I try to keep the underlying datatype of the wrapped collection as much as possible.  Casting a string to a list changes that.

>>> Vector(d)
<Vector of ['Monday', 'Tuesday', 'Wednesday']>
>>> Vector(tuple(d))
<Vector of ('Monday', 'Tuesday', 'Wednesday')>
>>> Vector(set(d))
<Vector of {'Wednesday', 'Monday', 'Tuesday'}>
>>> from collections import deque
>>> Vector(deque(d))
<Vector of deque(['Monday', 'Tuesday', 'Wednesday'])>
Strings are already a Collection, there is not firm need cast them to a list to live inside a Vector.  I like the idea of maintaining the original type if someone wants it back later (possibly after transformations of the values).

Why is it pointless for a vector, but not for a list?

I guess it really isn't.  I was thinking of just .upper() and .lower() where upper/lower-casing each individual letter is the same as doing so to the whole string.  But for .replace() or .count() or .title() or .swapcase() the meaning is very different if it is letter-at-a-time.
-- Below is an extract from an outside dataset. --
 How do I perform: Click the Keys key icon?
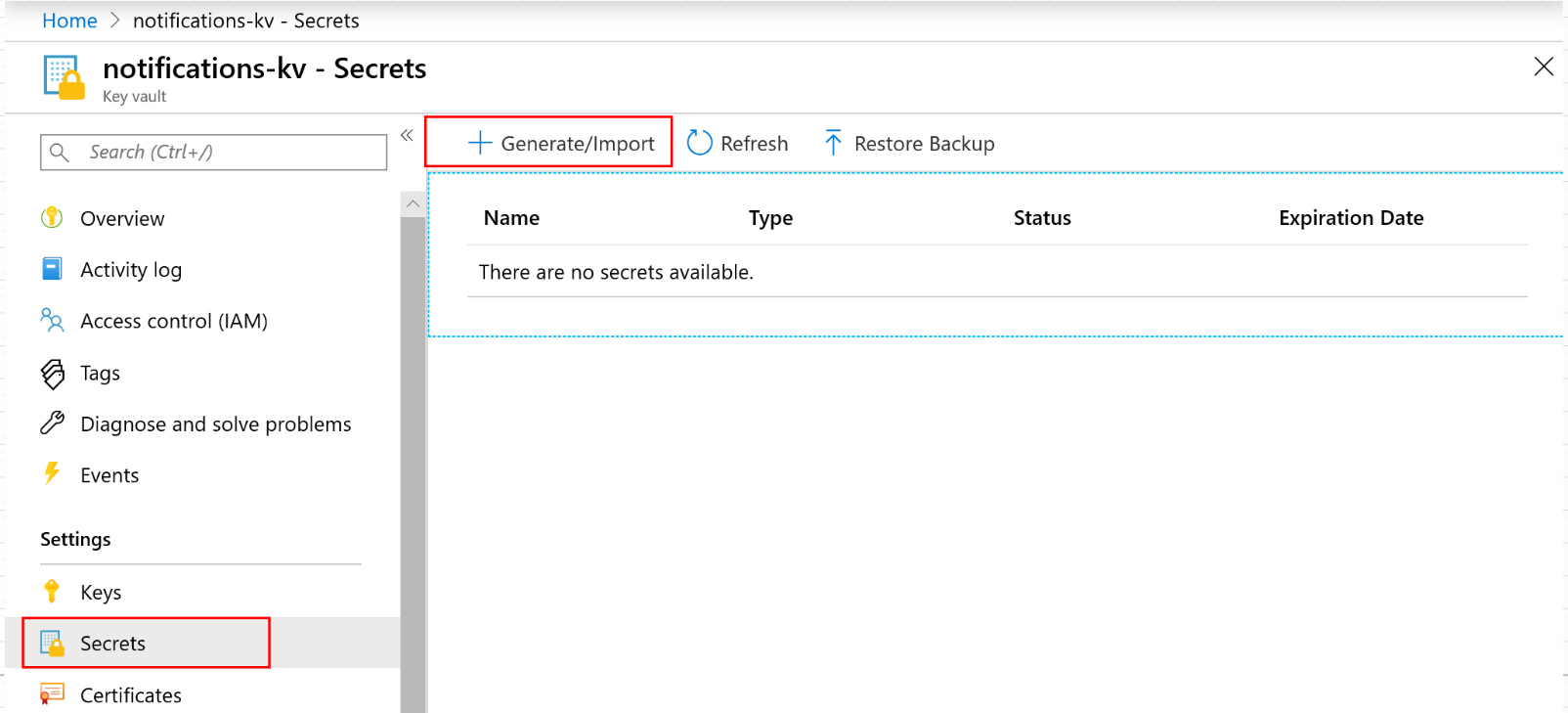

I guess a string gets unstringified pretty quickly no matter what though.  E.g. this seems like right behavior once we transform something:

>>> vstr = Vector('Monday')
>>> vstr
<Vector of 'Monday'>
>>> vstr.upper()
<Vector of "['M', 'O', 'N', 'D', 'A', 'Y']">

I dunno... I suppose I *could* do `self._it = "".join(self._it)` whenever I do a transform on a string to keep the underlying iterable as a string.  But the point of a Vector really is sequences of strings not sequences of characters.